Circulating miR-200c Potential in Early Diagnosis

A recent systemic review reported the potential role of miR-200c as a biomarker for diagnosis in ovarian cancer (Shao et al., 2015). No relationship was found between miR-200c expression in the tissue samples with the patients’ outcomes (12 out 18 studies), however, when the tissue samples were categorized into the histological subtypes and cancer stages (four out of 12 studies), low expression of miR-200c in the primary tissue was negatively correlated with poor outcome but only in stage I patients (Shao et al., 2015).
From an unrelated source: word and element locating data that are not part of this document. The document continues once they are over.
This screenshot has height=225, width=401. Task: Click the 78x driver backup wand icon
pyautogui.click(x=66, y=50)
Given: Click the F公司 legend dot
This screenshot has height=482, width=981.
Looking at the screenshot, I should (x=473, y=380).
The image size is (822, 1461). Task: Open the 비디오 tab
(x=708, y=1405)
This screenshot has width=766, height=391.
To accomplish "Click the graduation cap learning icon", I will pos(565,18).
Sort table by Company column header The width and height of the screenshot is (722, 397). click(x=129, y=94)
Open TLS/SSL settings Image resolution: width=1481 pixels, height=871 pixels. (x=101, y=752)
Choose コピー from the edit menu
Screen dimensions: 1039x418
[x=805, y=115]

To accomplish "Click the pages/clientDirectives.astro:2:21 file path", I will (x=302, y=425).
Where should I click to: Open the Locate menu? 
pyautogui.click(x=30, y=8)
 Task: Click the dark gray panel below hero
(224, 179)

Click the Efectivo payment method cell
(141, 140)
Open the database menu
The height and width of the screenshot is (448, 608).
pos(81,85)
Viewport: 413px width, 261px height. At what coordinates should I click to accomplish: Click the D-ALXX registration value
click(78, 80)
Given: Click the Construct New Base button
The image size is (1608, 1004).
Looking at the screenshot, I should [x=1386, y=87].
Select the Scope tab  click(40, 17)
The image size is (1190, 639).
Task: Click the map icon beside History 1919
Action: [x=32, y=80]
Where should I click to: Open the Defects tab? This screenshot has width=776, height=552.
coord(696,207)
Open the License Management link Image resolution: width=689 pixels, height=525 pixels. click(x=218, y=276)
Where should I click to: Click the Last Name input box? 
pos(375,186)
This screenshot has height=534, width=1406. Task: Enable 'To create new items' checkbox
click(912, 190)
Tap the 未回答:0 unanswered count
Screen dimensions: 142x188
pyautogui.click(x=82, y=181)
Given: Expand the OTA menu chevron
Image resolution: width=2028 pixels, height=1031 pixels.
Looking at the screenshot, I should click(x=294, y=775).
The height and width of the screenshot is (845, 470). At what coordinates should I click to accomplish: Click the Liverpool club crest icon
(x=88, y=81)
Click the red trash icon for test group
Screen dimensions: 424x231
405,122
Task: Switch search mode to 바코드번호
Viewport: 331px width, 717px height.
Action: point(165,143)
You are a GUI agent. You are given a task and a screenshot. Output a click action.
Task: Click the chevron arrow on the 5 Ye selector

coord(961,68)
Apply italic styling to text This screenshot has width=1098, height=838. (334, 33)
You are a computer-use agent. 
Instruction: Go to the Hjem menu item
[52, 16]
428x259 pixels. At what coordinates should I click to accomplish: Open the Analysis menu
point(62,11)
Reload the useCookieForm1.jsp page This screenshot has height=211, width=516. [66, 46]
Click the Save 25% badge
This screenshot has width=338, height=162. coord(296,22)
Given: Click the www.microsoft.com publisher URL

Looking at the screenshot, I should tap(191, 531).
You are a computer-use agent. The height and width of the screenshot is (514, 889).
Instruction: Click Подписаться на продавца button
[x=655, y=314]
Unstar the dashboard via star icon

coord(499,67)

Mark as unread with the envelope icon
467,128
Since miR-200c suppresses EMT through suppression of ZEB1/2, early stage tumors with reduced miR-200c expression may gain migratory and invasive properties following EMT resulting in a greater chance for metastases, leading to poor prognosis of patients. Only six studies analyzed the serum/blood miR-200c levels in cancer patients (Shao et al., 2015), and five out of these six studies showed that high levels of miR-200c in the sera correlated with the worst outcomes in the patients irrespective of the cancer stages. Three studies involving patients with advanced stage ovarian also revealed the similar relationship between miR-200c expression and survival outcomes (Shao et al., 2015). The increase of miR-200c in the advanced stages may suggest MET in the cancer cells to drive the settlement in the new niche. Similarly, in studies on colorectal and breast cancers, miR-200c expression in the sera correlated positively with metastatic tissues, but not with primary tumor tissues (Hur et al., 2013; Toiyama et al., 2014; Madhavan et al., 2016), indicating the dynamic change of miR-200c expression at different points of cancer progression. This specificity of miR-200c expression pattern between tissue and blood samples may offer the potential of miR-200c as a biomarker in ovarian cancer to distinguish between early and advanced tumors. There is a need for larger studies to assess the functional outcomes of miR-200c in ovarian cancer patients, as well as determining the differences among the subtypes in terms of cancer progression for developing effective intervention and improving survival outcomes.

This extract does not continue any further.